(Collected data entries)
"""
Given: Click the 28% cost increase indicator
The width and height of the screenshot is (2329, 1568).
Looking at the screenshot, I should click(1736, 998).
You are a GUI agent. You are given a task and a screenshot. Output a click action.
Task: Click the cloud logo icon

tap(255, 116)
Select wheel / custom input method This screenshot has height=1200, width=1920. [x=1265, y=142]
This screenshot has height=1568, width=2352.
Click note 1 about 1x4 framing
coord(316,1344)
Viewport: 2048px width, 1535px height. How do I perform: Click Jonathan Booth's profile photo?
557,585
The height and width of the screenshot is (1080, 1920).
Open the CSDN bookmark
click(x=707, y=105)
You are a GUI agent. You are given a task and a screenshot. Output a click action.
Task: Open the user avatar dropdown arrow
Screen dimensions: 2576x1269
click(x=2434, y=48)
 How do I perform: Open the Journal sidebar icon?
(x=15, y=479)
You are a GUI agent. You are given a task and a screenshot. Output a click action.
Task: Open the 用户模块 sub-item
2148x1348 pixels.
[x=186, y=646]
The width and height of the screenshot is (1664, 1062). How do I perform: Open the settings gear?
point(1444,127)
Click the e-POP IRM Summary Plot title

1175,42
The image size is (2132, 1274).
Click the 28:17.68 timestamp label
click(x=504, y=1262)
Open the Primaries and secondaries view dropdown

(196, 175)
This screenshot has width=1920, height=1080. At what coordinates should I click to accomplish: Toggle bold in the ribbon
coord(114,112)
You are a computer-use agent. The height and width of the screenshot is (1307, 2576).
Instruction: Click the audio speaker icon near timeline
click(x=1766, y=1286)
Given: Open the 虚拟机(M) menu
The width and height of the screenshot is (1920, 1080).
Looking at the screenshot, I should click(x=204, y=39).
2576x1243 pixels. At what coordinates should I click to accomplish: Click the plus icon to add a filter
"""
**Work task:** Type the data again exactly. Leave nothing out.

**Answer to this problem:**
Given: Click the 28% cost increase indicator
The width and height of the screenshot is (2329, 1568).
Looking at the screenshot, I should click(1736, 998).
You are a GUI agent. You are given a task and a screenshot. Output a click action.
Task: Click the cloud logo icon

tap(255, 116)
Select wheel / custom input method This screenshot has height=1200, width=1920. [x=1265, y=142]
This screenshot has height=1568, width=2352.
Click note 1 about 1x4 framing
coord(316,1344)
Viewport: 2048px width, 1535px height. How do I perform: Click Jonathan Booth's profile photo?
557,585
The height and width of the screenshot is (1080, 1920).
Open the CSDN bookmark
click(x=707, y=105)
You are a GUI agent. You are given a task and a screenshot. Output a click action.
Task: Open the user avatar dropdown arrow
Screen dimensions: 2576x1269
click(x=2434, y=48)
 How do I perform: Open the Journal sidebar icon?
(x=15, y=479)
You are a GUI agent. You are given a task and a screenshot. Output a click action.
Task: Open the 用户模块 sub-item
2148x1348 pixels.
[x=186, y=646]
The width and height of the screenshot is (1664, 1062). How do I perform: Open the settings gear?
point(1444,127)
Click the e-POP IRM Summary Plot title

1175,42
The image size is (2132, 1274).
Click the 28:17.68 timestamp label
click(x=504, y=1262)
Open the Primaries and secondaries view dropdown

(196, 175)
This screenshot has width=1920, height=1080. At what coordinates should I click to accomplish: Toggle bold in the ribbon
coord(114,112)
You are a computer-use agent. The height and width of the screenshot is (1307, 2576).
Instruction: Click the audio speaker icon near timeline
click(x=1766, y=1286)
Given: Open the 虚拟机(M) menu
The width and height of the screenshot is (1920, 1080).
Looking at the screenshot, I should click(x=204, y=39).
2576x1243 pixels. At what coordinates should I click to accomplish: Click the plus icon to add a filter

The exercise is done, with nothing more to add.